Saju reports & cached AI outputs in our database: retained until you delete them or delete your account, unless a shorter product-specific rule is stated in-app.

Server logs: rolling retention on the order of days to a few months depending on subsystem — used for security and debugging.

Payment records: retained by the MoR according to its legal obligations; FATEON retains minimal billing references (e.g. subscription ID, status) needed to unlock features.

Marketing consents & cookie choices: stored for proof of consent for the period required by applicable law.

Product promise: portrait images used for face-reading are not kept as a permanent user “photo gallery” in our Postgres database.

Processing path: your browser sends base64 image data to our API route, which forwards it to Google Gemini for a single inference. We do not write the raw image to our own long-term object storage for profile avatars.

Ephemeral copies: transient memory, reverse-proxy buffers, or short-lived logs on Google’s or our host’s side may exist for seconds to hours while the request completes. We do not use your image to train custom models.

Verification: you can inspect network calls in browser devtools — after the response, no separate “save photo” API is called. Our open-source-oriented posture: security researchers may request a architecture summary under coordinated disclosure via privacy@fateon.net.

If we materially change retention (e.g. optional “save my portrait” feature), we will update this policy and obtain consent where required.

You may request access, correction, deletion, restriction, objection (including to certain analytics), and portability where applicable (GDPR/UK GDPR/CCPA and similar laws).

In-app deletion: signed-in users can delete their account under My Page → Delete account (Settings). This permanently removes your auth user and associated app data from our database (subject to legal billing retention at the payment MoR).

How to submit a DSAR: email privacy@fateon.net from your registered account email with subject “DSAR” and describe the request (access, delete, export). We may ask for minimal additional verification to prevent fraud.
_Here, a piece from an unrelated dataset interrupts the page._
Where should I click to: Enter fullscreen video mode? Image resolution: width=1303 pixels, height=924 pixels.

Response timelines: we aim to respond within 30 days (GDPR default) or as required by your jurisdiction (e.g. up to 45 days for some California requests).
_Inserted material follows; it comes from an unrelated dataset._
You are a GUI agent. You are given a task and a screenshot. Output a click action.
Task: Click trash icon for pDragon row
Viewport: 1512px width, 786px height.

Deletion vs billing: deleting your FATEON account does not automatically erase the MoR’s billing history — you may also invoke the MoR’s tools or support for payment-side erasure where available.

Without prejudice to any other remedy, you have the right to lodge a complaint with a data protection authority in your country of residence, place of work, or place of alleged infringement (Article 77 GDPR).
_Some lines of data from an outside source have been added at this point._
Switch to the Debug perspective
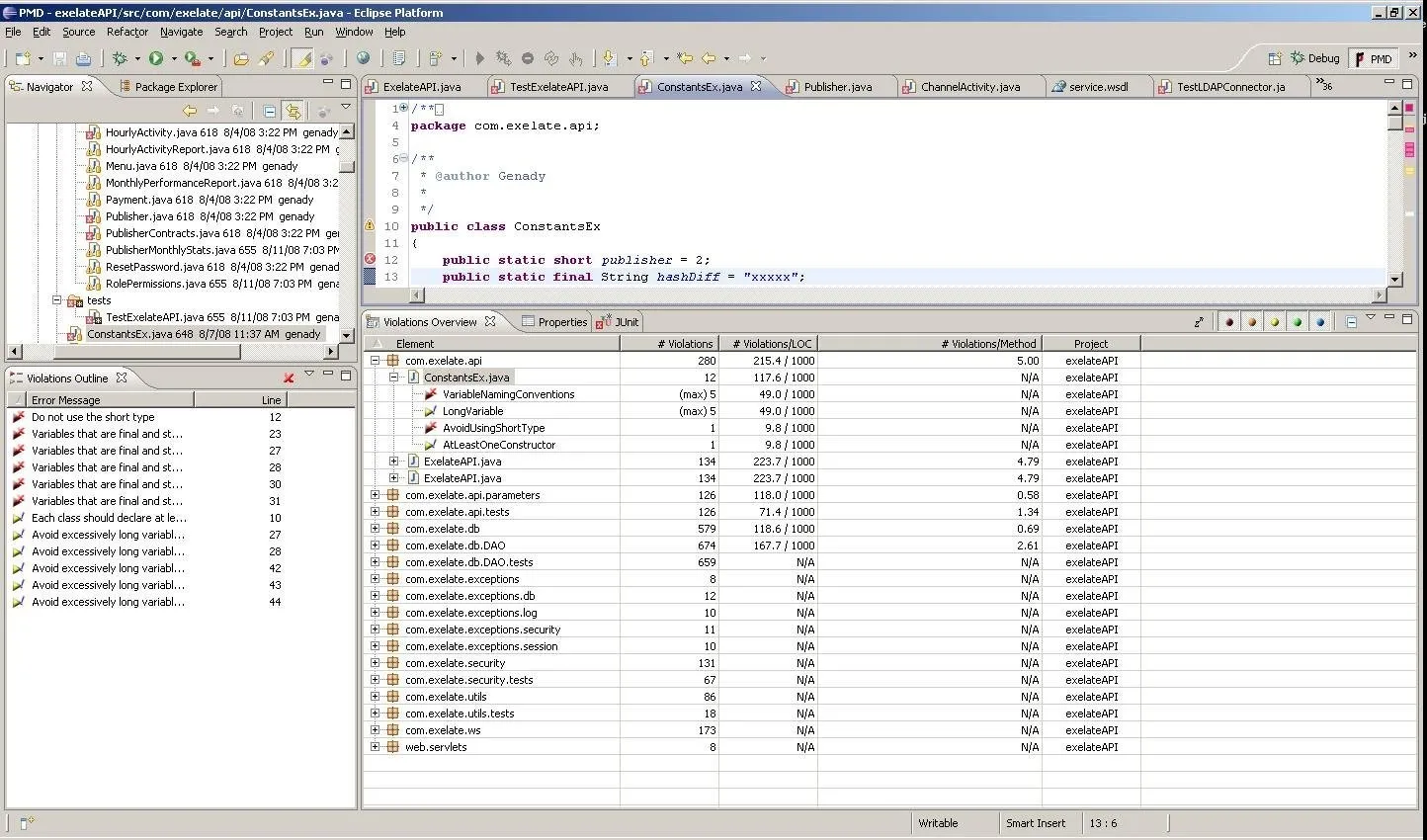The image size is (1427, 840). (1314, 57)
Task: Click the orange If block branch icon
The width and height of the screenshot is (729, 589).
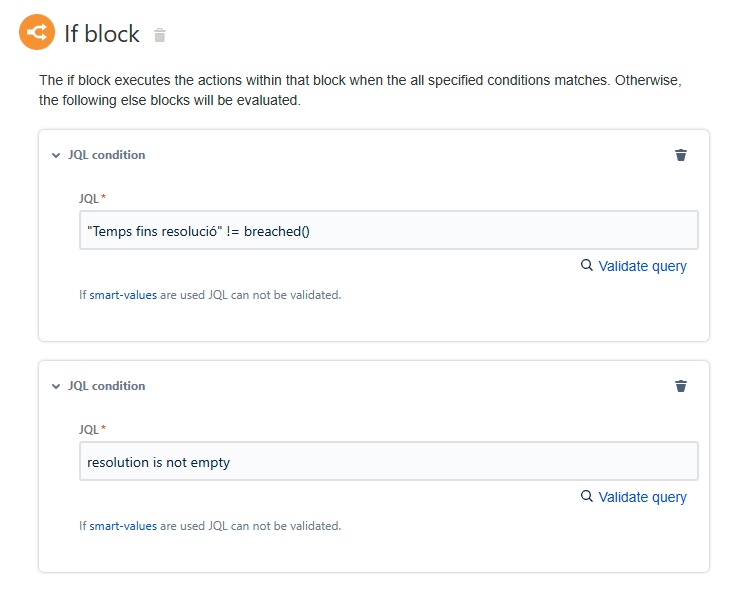Action: [36, 33]
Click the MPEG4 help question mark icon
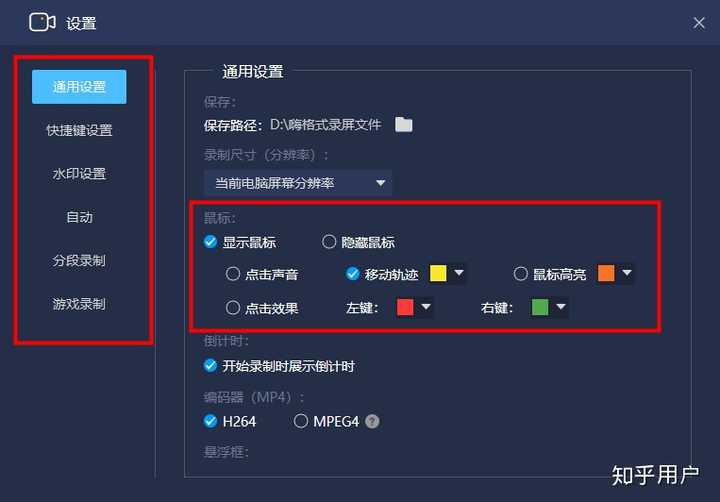Viewport: 720px width, 502px height. [x=372, y=421]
We encourage you to contact us first at privacy@fateon.net so we can address your concern promptly.

AI-generated readings are cultural-entertainment outputs, not legally significant solely automated decisions about you under Article 22 GDPR. You may disregard or reinterpret outputs.

FATEON is not directed to children under 13. We do not knowingly collect personal data from anyone under 13. If we learn that a child under 13 has registered, we will delete the account and associated data.

Purchases require legal capacity (18+ or higher age of majority). If you believe a child has provided personal data without appropriate consent, contact privacy@fateon.net and we will take reasonable steps to delete it.

We maintain a separate Cookie Policy at fateon.net/cookies describing categories (Essential, Analytics, Marketing), GA4 loading rules, and how to withdraw consent.

For users in Japan: we obtain consent where required for cookies and similar technologies beyond what is strictly necessary, and for third-country transfers we rely on the APPI’s extraterritorial provisions and appropriate contractual safeguards offered by vendors.

Japanese-language disclosure: this page includes a JP tab; we also summarise third-party disclosure (Gemini, Supabase, payment MoR, GA4) in Japanese here for transparency.

We may update this policy to reflect product, legal, or vendor changes. Material changes will be highlighted in-app or by email where appropriate. Continued use after the effective date constitutes notice where permitted by law.